Women Earning a Living in the 19th Century from Charlene Raddon

A big welcome to Charlene Raddon who is joining us today to talk about jobs women could have in the 1800s.

Women in the 1800s could not make contracts, own property or vote. A woman was seen as a servant to her husband. However, by the 1830s and 1840, that began to change when they started to champion social reforms of prisons, war, alcohol, and slavery. But life remained difficult for them. Jobs were scarce and often unbearable. 

In 1841, the census included occupations and provided some of the best information about working women, but it was more accurate for men. Women’s work was often part-time, casual, and not regarded as important enough to declare. 

It might have been illegal (as with prostitution) or performed in unregulated sweatshops (a further reason for failure to record). Women may have preferred their husbands not know they earned any income. They could earn small amounts at home by sewing, mending, knitting, canning, spinning, lacemaking, quilting, and even box-making. 

Female employment in the 1850s, 60s, and 70s appears to have been higher than any recorded until after World War II. Family budget evidence suggests that around 30-40 percent of women from working-class families contributed significantly to household incomes in the mid-Victorian years. This might have been even higher during the Industrial Revolution decades, before the rise of State and trade union policies regulating female labor and the promotion of the male as the ideal breadwinner. After the Industrial Revolution in the U.S. some women worked in factories, sometimes with their children. In 1840, 10% of women had jobs outside the home, and by 1850 that number increased to 15%. 

Domestic service was the largest employer for women, closely followed by work in clothing and textiles.

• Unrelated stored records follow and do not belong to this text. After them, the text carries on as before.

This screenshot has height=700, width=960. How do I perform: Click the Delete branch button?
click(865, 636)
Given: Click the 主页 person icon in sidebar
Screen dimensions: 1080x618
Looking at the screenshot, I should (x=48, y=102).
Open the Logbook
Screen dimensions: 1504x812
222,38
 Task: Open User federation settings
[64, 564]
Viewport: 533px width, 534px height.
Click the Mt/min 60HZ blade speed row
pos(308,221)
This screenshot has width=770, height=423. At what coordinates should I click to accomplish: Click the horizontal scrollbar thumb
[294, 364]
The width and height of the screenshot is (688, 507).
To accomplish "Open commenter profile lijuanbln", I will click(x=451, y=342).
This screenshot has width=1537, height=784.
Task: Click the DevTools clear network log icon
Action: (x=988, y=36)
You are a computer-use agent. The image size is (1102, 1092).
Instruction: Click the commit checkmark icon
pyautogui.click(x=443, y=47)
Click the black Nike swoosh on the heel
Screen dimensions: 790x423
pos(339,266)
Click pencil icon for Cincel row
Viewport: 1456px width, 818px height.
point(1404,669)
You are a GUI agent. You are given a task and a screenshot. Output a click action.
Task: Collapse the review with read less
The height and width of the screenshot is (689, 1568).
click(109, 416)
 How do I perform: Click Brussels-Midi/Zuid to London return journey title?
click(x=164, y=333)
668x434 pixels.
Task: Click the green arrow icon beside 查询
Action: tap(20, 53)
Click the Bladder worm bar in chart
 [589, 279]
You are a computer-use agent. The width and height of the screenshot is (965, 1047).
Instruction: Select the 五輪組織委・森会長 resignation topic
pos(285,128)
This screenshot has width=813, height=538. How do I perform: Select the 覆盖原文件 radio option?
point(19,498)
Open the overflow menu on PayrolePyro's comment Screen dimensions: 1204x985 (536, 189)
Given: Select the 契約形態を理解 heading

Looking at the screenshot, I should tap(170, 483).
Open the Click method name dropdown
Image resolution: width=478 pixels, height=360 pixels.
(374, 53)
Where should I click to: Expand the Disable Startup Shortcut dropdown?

Other jobs included confectioner, brewer, seamstress, laundress, maid, housekeeper, waitress, midwife, gardener, dressmaker, charwoman, clerk, and innkeeper. In some areas, they worked in mines alongside children, dirty, unhealthy, miserable labor. 

For my heroine in Maisy’s Gamble, dealing faro in saloons proved a better choice for its earning power and safety since her nemesis considered ordinary saloons beneath him. Being born in a brothel and raised in a gutter gave Gold Kingsley an exaggerated disdain for the type of life his mother lived. Maisy used this to her advantage. 

Dealing faro also allowed her to move around a lot, making her more difficult to find. She spent her adult years raising her son and finding ways to evade Gold. But time is against us all, and she knew he would find her someday. Fortunately, that day waited until the hero, The Preacher, came into her life. 

The Preacher spent his adult years allowing the vagaries of life to rule him. That ended once Maisy entered his life. Bonded by a common enemy and the need to stay alive, Maisy and Preacher joined forces to battle Gold, but only time could calculate their odds of winning the biggest gamble of their lives. 



In this scene, a patron in the saloon where Maisy works is mistreating his dog. 

On impulse, Maisy stood and said, “Play me for him, Mr. Siddens. One hand of Draw. I’ll wager twenty dollars I can beat you. If you lose, the animal is mine, and you leave Pandora.” 

Crude laughter burst out of the man, splattering her with spit. “Ya joshing me, Maisy? He ain’t worth a plugged nickel.” 

Marshal  Harker moved to her side. “What are you doing?” 

She ignored him. “Well, Mr. Siddens…?” 

The drunken bully looked from her to the marshal and shrugged. “Why not? I don’t mind takin’ money from a woman.” 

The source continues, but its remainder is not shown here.